Kids are promised cash, a flashy lifestyle, friendship and respect. But once sucked in they are invited to share drugs – only to be landed with massive debts that they must work off.

It is understood 5,000 children were picked up by authoritie­s last year over fears they were forced into slavery. That was 35 per cent up in a year.

The NCA has revealed grim details of sexual abuse, while politician­s have told of their fears for trapped kids.

Labour’s Ann Coffey, who chairs the All Party Parliament­ary Group for Runaway and Missing Children and Adults, said: “The extent of the violence is new – and it’s reaching into almost every small town in the UK.”

In January Labour’s Joan Ryan told MPs that in her Enfield North constituen­cy 20 operations had led to the arrests of 100 suspects and the identifica­tion of 50-plus vulnerable children and adults.

She said: “Vulnerable children are forced to go missing from home for long periods. They are used as drug mules with their orifices

plugged with

Class A drugs. At all times, they are at great personal risk of arrest – probably the only time they are really safe – or of physical and sexual abuse. There is extreme violence. These are cases of modern-day slavery.”

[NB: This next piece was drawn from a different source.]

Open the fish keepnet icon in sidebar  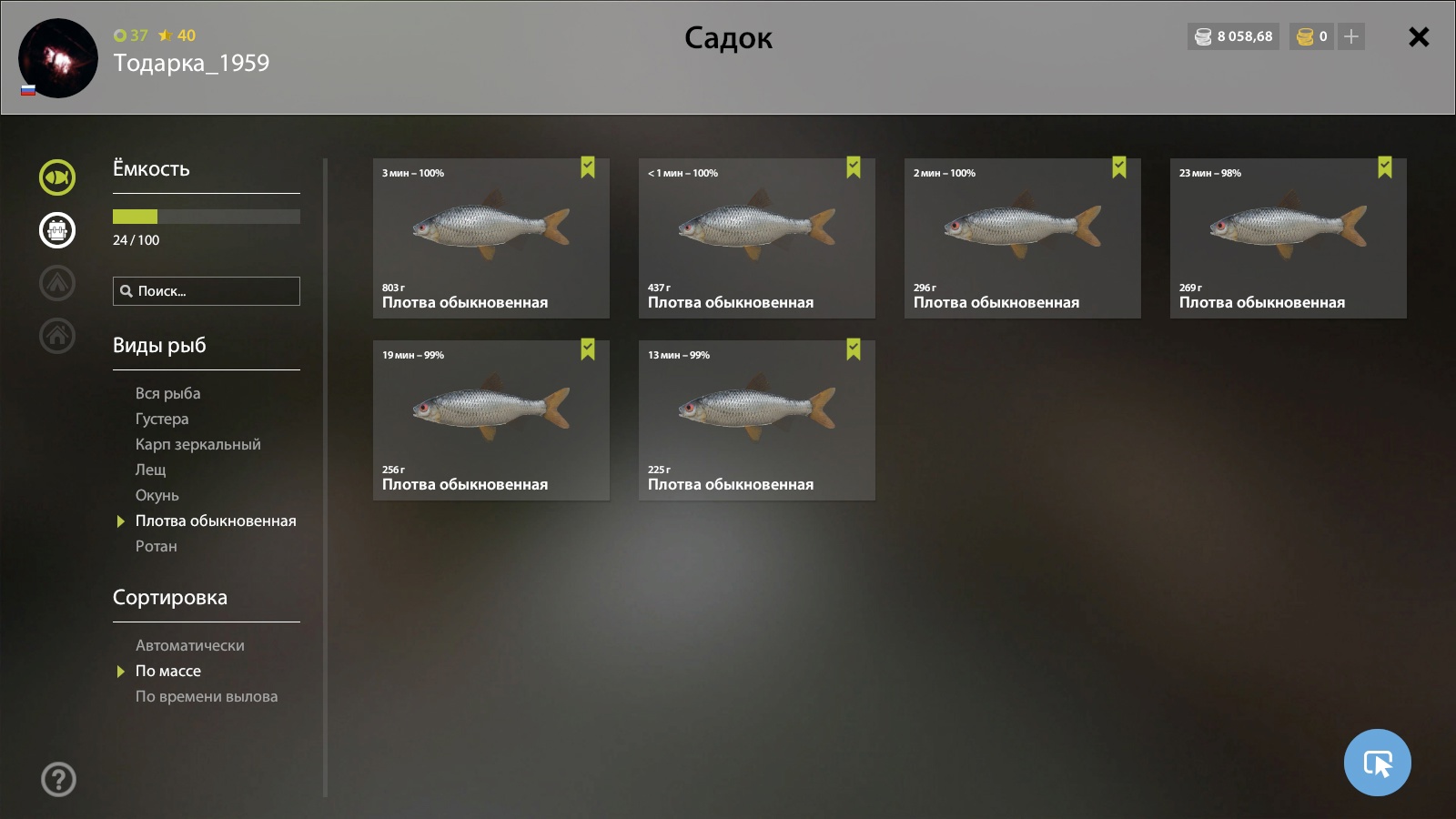pyautogui.click(x=57, y=177)
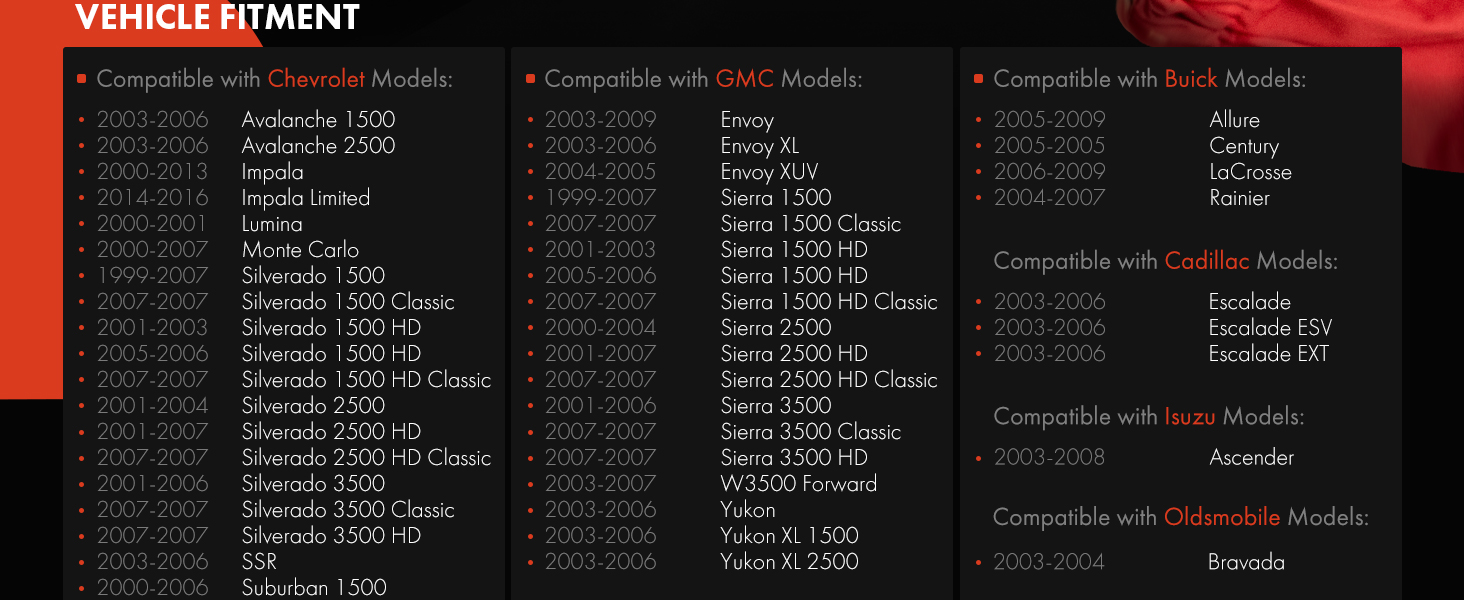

Rhiannon Sawyer, of the Children’s Society’s, said gangs were using new tactics to exert power and control. She said: “Girls are at risk of sexual exploitati­on while boys can experience sexual abuse and rape as a punishment or a way to control them. They see horrific things.”

The Government insists it is tackling the problem and earlier this year pledged £3.6 million to develop a new National County Lines Co-ordination Centre.